I was looking for a WordPress plugin to spice up comments with custom avatars, but I didn’t find exactly what I was looking for. So I hacked together the Ravatar WordPress plugin that will display a randomly generated avatar for each visitor. The icons are based on email, so a given visitor will get the same icon each time they comment. It’s totally customizable, so you can set it up with images that match your blog’s theme. Visitors can optionally choose their own avatar by setting up a Gravatar. Download the plugin here.

[Update: Ravatars is currently unsupported and is no longer used on this site.]

The Ravatar plugin is based on Shamus Young’s Wavatar plugin which is quite good, but the generated avatars weren’t really what I was looking for.

Ravatar comes with a default set of images, or you can remove those and upload your own. It works by creating a hash of the email address, and then using the hash to choose an image and the place where the image should be cropped. Uploading your own images gives you the power to customize avatars for your site. A backpacking site might use use nature scenes. Or you might pick images that match your blog’s color scheme.

Here is a set of avatars that were generated by the plugin’s default images. I grabbed some images of oil paintings from Wikimedia Commons for the defaults.

default ravatars screenshot

To customize the plugin, upload your own set of images to the plugins/ravatars/parts directory. Supported image types are .jpg and .png. Its hard to say how many images you should upload.
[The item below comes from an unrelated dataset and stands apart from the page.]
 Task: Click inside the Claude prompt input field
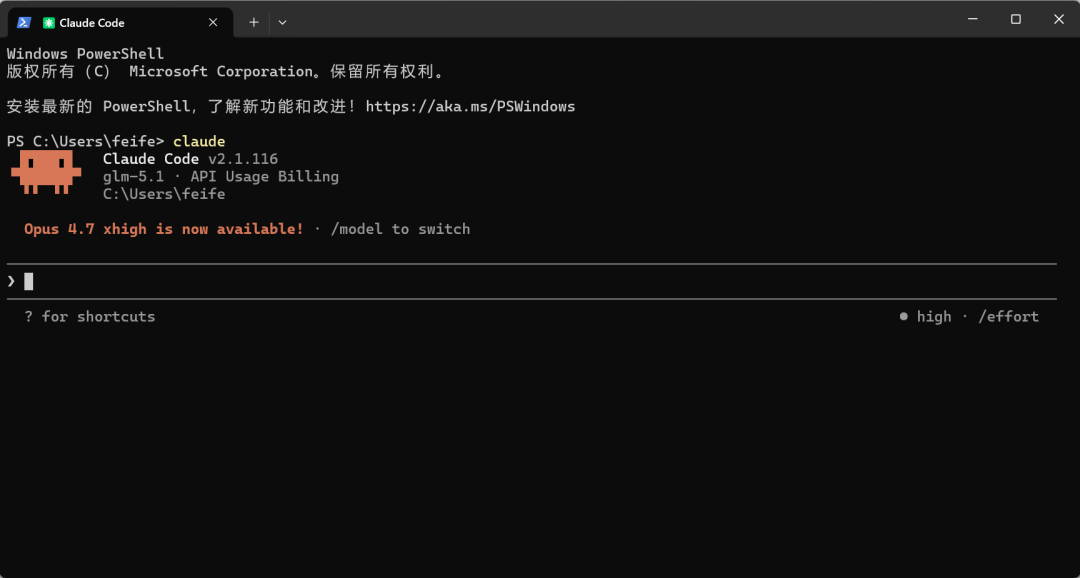coord(400,281)
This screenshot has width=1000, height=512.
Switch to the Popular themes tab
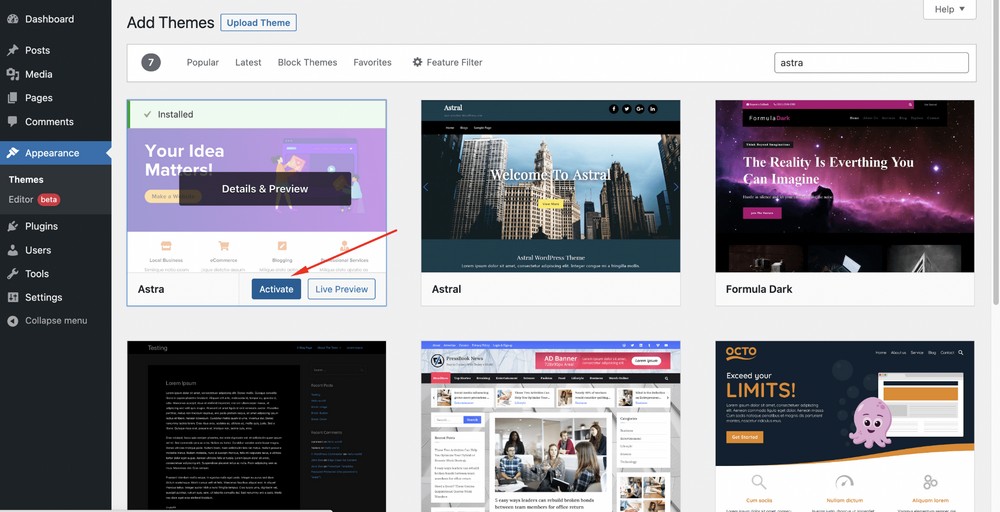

The minimum for a good set of ravatars is probably around 40, but you will want more if you have a lot of people posting and you want avatars to be unique for everybody. Try to get images with a lot of distinctive elements in them. If any images have large sections of one solid color, cropping those sections out will give you a more varied set of ravatars.

Here is a set of avatars Ravatar generated using the source images for my site (which are different from the Ravatar default images). I picked a set of HDR images that are mostly industrial, plus a few nature scenes. Leave a comment below to see what your own avatar looks like.

custom ravatars screenshot

To install the plugin, get it here, unzip it, put it in the wordpress plugins directory, and enable it. Thats all there is to it.

The administration panel is under Options » Ravatars. You can adjust the size of the Ravatars, and assign HTML to come before and after each image to help nudge it into place. Each image is also set with the CSS “ravatars” class, so you can fine-tune the avatar position in your CSS file. For easy deployment, icons will automatically precede the commenter’s name.

If that still doesn’t give you enough control over ravatar placement and you don’t mind editing your theme, just turn off automatic placement and add the line

ravatar_show($comment->comment_author_email);

to your comment loop wherever you want the image to appear.

Note that the plugin requires that your install of PHP support the GD library. If it doesn’t, the Ravatars won’t show up and you’ll get a warning in the Ravatar admin panel. You can still use this plugin to display Gravatars, even if the GD library isn’t available. Image manipulation functions are very memory intensive. If you get a memory error, try reducing the size of your source images by lowering the resolution or cropping them into smaller parts. You can also increase PHP’s memory_limit.

The readme.txt file that comes with the plugin contains a few other tips and tricks for using the plugin, so have a look at that if you are having trouble.